As for constitutional government, the GOP, even more than the almost-as-bad Democrats, are the party of indefinite detention, the Patriot Act, warrantless spying, torture, and John Yoo-style con law, which is to say, the judgment that Madison's checks and balances are dangerous in an age of terror. Republicans are for federalism, except when gay marriage or marijuana is implicated. And their neoconservative faction is willing to expand budget deficits without apparent limit if it means they can insert the American military in Syria or Iran or whatever is next on their list. Rubio himself backed an amendment that would permit War on Terror detainees to be held indefinitely even after they received a trial and were found innocent in court. He voted against an amendment that would have prohibited the indefinite detention without trial of American citizens. He's the kind of "constitutionalist" that doesn't give a damn about the fourth, fifth, and sixth amendments, so long as there's a religious extremist somewhere who wants to do us harm.

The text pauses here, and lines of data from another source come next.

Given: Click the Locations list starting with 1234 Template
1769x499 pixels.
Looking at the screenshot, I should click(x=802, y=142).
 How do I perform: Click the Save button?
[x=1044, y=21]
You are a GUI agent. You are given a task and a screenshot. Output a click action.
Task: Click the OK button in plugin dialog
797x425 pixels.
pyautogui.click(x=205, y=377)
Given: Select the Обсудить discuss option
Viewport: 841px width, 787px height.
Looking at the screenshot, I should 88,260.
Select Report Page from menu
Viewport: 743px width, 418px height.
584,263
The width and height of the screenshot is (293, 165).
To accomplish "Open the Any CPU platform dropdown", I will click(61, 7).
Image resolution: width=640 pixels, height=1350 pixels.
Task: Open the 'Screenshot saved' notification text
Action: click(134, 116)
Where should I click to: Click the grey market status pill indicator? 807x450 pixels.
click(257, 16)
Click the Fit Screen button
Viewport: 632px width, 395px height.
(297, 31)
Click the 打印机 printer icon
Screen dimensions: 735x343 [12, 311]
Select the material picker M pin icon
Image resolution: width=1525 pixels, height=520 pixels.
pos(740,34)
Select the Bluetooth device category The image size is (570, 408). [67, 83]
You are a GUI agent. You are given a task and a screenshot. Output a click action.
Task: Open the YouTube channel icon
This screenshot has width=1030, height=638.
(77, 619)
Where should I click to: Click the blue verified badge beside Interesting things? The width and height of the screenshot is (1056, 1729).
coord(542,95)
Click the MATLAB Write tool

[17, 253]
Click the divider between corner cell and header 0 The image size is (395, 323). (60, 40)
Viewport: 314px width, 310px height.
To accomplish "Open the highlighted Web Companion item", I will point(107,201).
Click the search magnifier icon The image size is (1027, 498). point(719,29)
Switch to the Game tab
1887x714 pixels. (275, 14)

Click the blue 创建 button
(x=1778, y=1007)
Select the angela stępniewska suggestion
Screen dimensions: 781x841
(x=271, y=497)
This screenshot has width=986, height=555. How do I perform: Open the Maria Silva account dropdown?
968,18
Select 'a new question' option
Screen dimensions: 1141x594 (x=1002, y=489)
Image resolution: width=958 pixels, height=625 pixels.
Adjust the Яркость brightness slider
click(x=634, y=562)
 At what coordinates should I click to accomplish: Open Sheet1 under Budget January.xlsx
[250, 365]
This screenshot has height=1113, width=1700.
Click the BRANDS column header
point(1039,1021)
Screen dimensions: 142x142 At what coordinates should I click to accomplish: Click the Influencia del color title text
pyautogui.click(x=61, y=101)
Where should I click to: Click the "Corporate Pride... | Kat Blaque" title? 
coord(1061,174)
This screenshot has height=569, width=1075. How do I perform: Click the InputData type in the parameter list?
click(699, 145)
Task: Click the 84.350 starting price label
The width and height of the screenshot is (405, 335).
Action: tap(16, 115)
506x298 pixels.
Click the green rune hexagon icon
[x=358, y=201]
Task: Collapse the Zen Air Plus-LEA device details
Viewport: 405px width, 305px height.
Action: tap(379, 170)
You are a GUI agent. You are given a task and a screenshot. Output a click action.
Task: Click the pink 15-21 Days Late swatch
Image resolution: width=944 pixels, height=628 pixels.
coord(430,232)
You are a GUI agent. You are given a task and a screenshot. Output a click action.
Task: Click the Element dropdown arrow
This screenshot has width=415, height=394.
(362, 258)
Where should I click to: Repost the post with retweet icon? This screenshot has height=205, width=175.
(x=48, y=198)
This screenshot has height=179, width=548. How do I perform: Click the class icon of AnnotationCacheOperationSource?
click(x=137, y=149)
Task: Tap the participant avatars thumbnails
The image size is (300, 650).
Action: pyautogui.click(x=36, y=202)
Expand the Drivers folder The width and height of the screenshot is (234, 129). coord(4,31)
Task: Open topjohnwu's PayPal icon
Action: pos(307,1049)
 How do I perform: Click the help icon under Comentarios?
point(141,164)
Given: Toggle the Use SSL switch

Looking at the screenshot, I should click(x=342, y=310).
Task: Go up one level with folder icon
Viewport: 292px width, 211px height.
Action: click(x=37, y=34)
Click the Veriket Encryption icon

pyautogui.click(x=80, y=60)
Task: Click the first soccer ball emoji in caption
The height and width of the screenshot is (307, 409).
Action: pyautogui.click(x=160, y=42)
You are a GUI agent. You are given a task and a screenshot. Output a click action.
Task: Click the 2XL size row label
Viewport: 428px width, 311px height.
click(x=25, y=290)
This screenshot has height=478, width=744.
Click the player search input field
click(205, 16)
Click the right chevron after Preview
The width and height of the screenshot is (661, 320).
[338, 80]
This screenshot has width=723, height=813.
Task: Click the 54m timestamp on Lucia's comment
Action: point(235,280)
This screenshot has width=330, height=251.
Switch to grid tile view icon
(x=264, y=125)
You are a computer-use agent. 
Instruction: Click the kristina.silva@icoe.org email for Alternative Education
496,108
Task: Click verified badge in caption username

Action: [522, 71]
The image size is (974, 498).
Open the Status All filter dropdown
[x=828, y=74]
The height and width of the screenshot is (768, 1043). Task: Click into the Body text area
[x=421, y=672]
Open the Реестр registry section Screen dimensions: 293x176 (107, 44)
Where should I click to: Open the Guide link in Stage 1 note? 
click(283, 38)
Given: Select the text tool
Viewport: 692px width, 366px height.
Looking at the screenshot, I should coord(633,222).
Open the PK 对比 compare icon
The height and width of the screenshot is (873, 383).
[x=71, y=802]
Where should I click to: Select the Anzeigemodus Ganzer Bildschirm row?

There are differences between the Republicans and Democrats. I don't know myself whether I think Obama or Romney would be a better president. I don't begrudge anyone voting for the challenger. But the notion that Romney will govern as a limited government constitutionalist is laughable fantasy, as many conservative Republicans pointed out themselves before he won the GOP nomination. The Tea Party has been responsible for a few consistent advocates of limited government, like Senator Rand Paul. What Rubio, who is urging party loyalty, doesn't seem to understand is that the Tea Party only managed to achieve its modest gains by refusing blind loyalty to the GOP. The notion that Republicans are required to unite because their the only plausible vehicle for limited government, rather than because they're likely to deliver, is exactly the mindset that got the country eight years of George W. Bush and six years of conservative Bush apologists. Rubio is an establishment opportunist, and the sooner Tea Partiers learn to mistrust him the less likely they are to feel hurt and surprised when he betrays them.